Missionary Ridge, who rebounded from a fourth-place finish in last year’s San Diego to win the $1-million Pacific Classic at 24-1 three weeks later, will be among Sir Beaufort’s five opponents. Rounding out the field are L’Express, Fanatic Boy, Memo and Latin American, who beat Sir Beaufort in the Californian at Hollywood Park and has been assigned second high weight of 117 pounds.

All of the San Diego entrants, except Fanatic Boy, are eligible for the Pacific Classic on Aug. 21.

Horse Racing Notes

One of Dare To Duel’s 20 owners collected more than his share of the purse by betting the 3-year-old colt, who won the second division of the Oceanside Stakes at Del Mar on opening day Wednesday.
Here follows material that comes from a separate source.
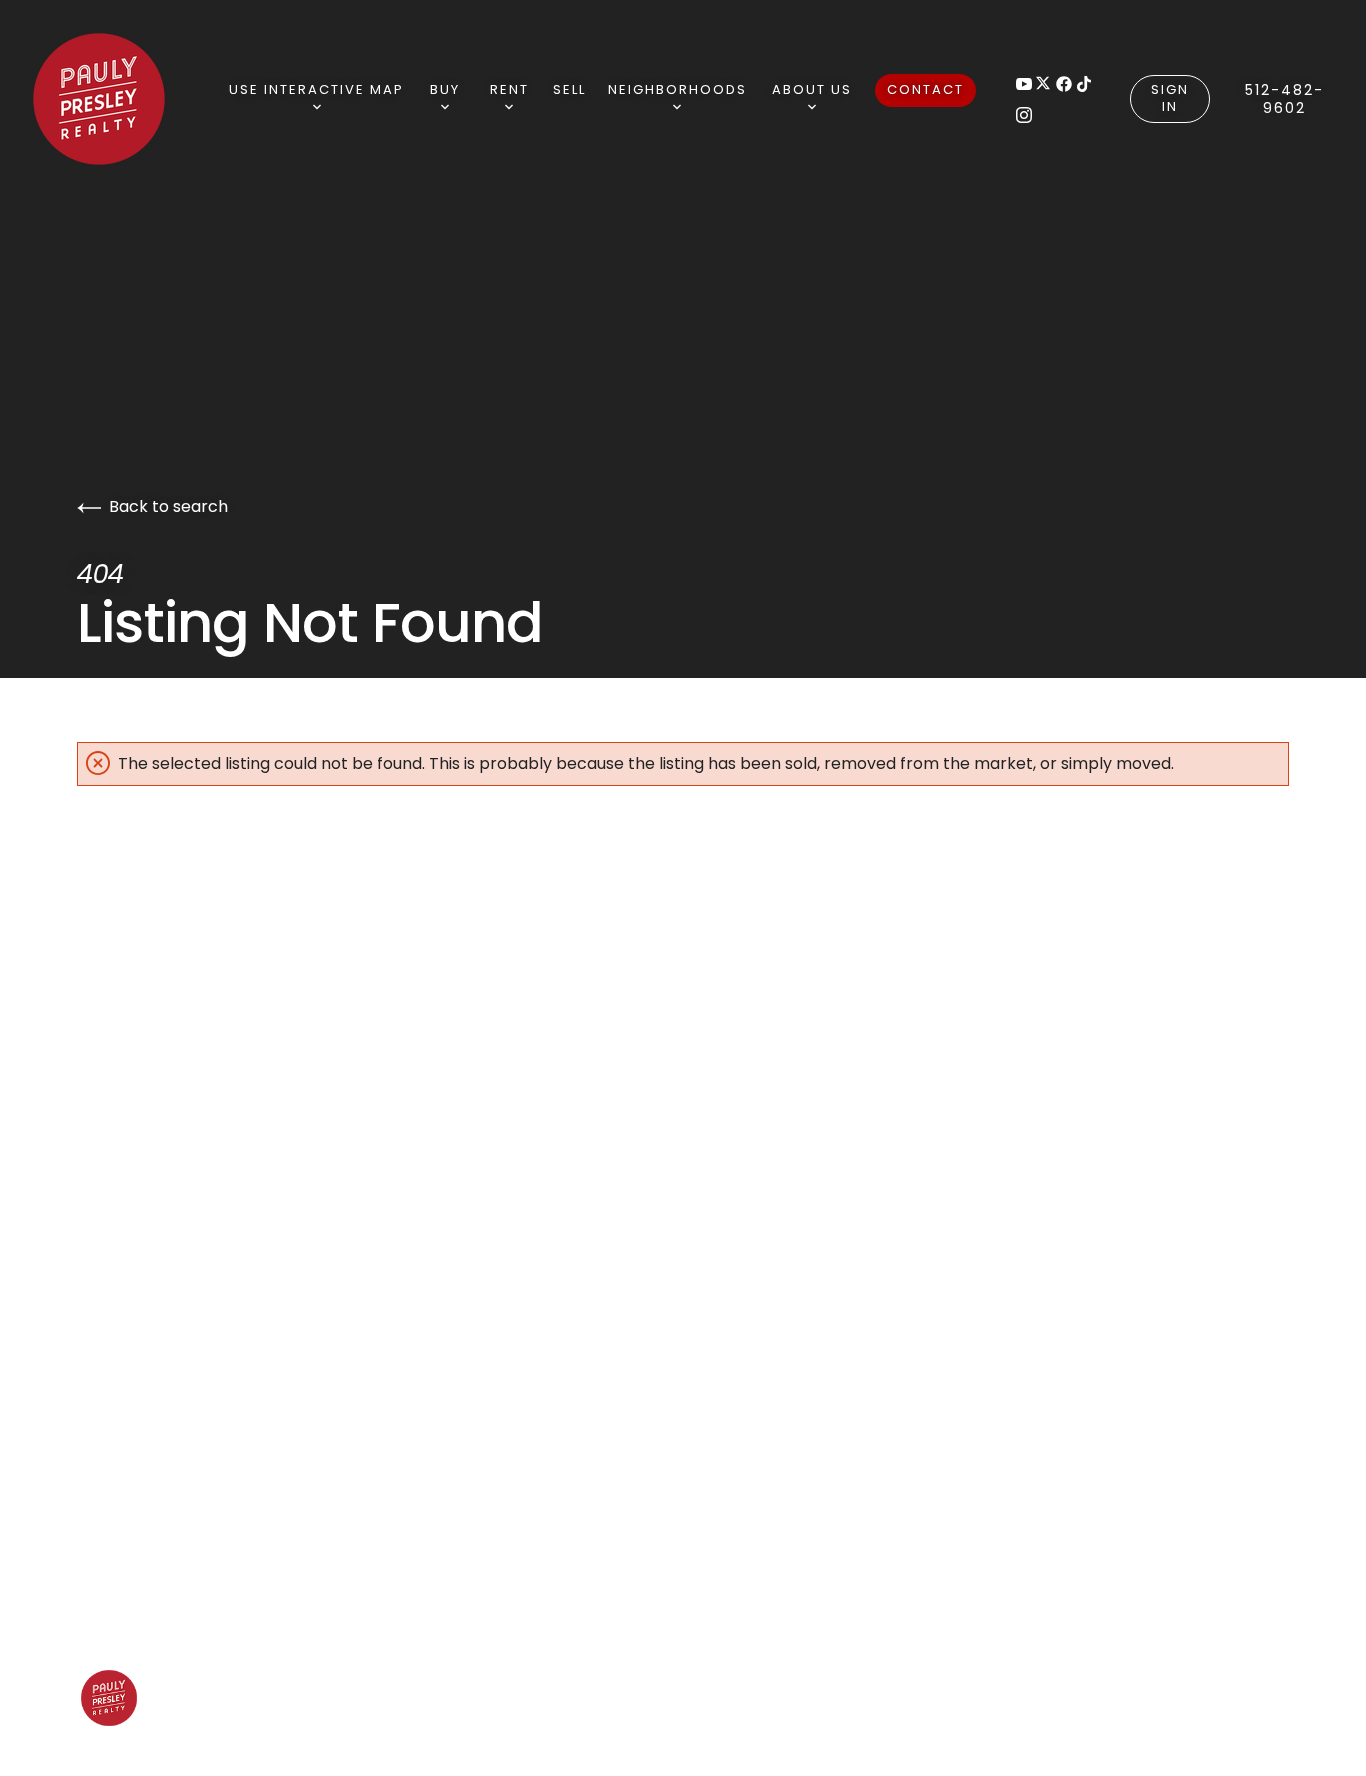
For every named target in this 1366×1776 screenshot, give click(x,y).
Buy (445, 89)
A 1/20 share of the purse was $3,354; the member of the Suffolk Racing Partnership bet $1,000 to win and $1,000 to place on Dare To Duel for a net of $5,000. . . . Hall of Fame jockey Johnny Longden, 86, is the owner of a one-horse stable, and that horse, 2-year-old colt Our Blue Michael, broke his maiden Thursday. Our Blue Michael was ridden by John Atherton, who is married to Longden’s granddaughter.

Trainer Bob Baffert’s undefeated 2-year-old gelding, Flagship Commander, worked three furlongs Tuesday in 37 3/5 seconds, getting ready for the Balboa Stakes on Aug. 20. . . . Gilded Time, the 1992 champion 2-year-old male who was sidelined at Santa Anita this winter because of hoof problems, is in training again with trainer Darrell Vienna, and has no timetable for his next race.